Il sistema delle Denominazioni di Origine dei vini che per molti anni ha svolto un ruolo significativo per definire livelli accettabili di qualità e riconoscibilità, mostra già da qualche tempo debolezze preoccupanti.
I processi di globalizzazione stanno determinando grandi cambiamenti nelle abitudini di vita e nei gusti delle persone, anche in riferimento al rapporto con il vino.
Oggi, per il largo consumo, al centro dell’attenzione non si pongono più i valori della identità e della riconoscibilità, ma quelli della più ampia fruibilità, adatta a soddisfare le esigenze di grandi masse di consumatori orientate, semmai, dalle mode ciclicamente create e contraddette dai “guru” della comunicazione.
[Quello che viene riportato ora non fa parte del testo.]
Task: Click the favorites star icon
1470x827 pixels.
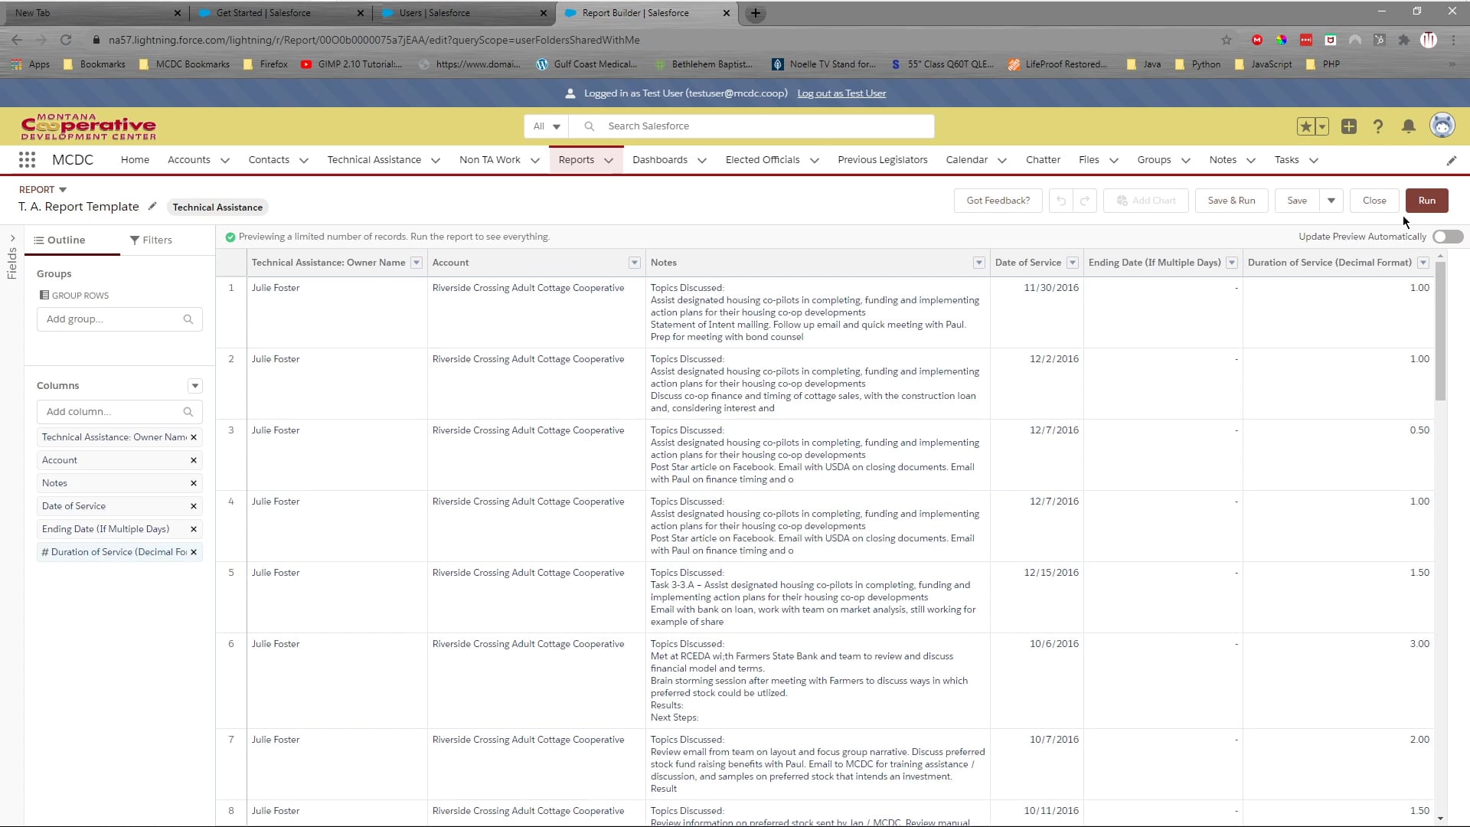Action: pyautogui.click(x=1305, y=126)
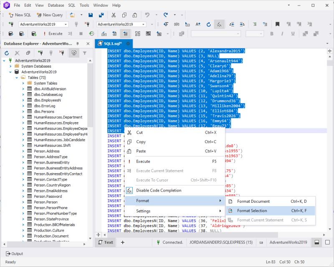
Task: Unpin the Database Explorer panel
Action: coord(77,43)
L’affannosa rincorsa degli umori del mercato si rivela, alla lunga, insostenibile.
In viticoltura il tempo scorre lento e nessuno può modificarlo per adattarlo alle supposte preferenze del cliente. Le mode sorgono e passano mentre la scelta di impiantare vitigni che le assecondino sarà sempre inadeguata alla velocità dei cambiamenti.
Tali insormontabili contraddizioni dimostrano l’assurdità dell’utilizzo delle leggi di mercato come unico orientamento in viticoltura ed enologia.
La viticoltura che si pretende “di qualità”, liberata dai condizionamenti del mercato, necessita, tuttavia di riferimenti forti che la rendano capace di farsi riconoscere e di affermarsi.
Il sistema delle denominazioni non garantisce tutto ciò perché non è in grado di definire attendibili criteri di qualità e riconoscibilità.
La “zonazione” tenta di definire quei criteri e quei valori che la “denominazione”, così come oggi concepita, non esprime. Criteri e valori legati alle diversità ed alle peculiarità della geologia, del suolo, del clima e dell’ambiente in generale, flora e fauna comprese.
Lo studio e l’approfondimento di queste diversità offrirebbe al viticoltore “vero” la grande occasione per delineare in modo chiaro il carattere e lo stile del prodotto scaturito dal proprio lavoro.
Il vino di “terroir” racconta il sentimento della propria identità, libera l’uomo dal disaggio della propria “minorità autoinflitta” che nasce dalla visione di una realtà appiattita ed indistinta.
Non appaia inappropriato il riferimento a Kant che scrive: «il costrutto universale, grazie alla sua immensa grandezza, indefinita diversità e bellezza, porta ad un muto stupore».
Desideriamo che l’amante “colto” del vino, rivolgendo attenzione e sentimento a questa complessità, possa avvicinarsi a quella nobile sensazione di stupore di cui parla Kant.
Noi, artefici dei nostri vini, siamo più che semplici produttori e venditori di qualche bottiglia. Siamo (vogliamo essere) quelli che contribuiscono a creare, coltivare e mantenere vivo questo paesaggio culturale.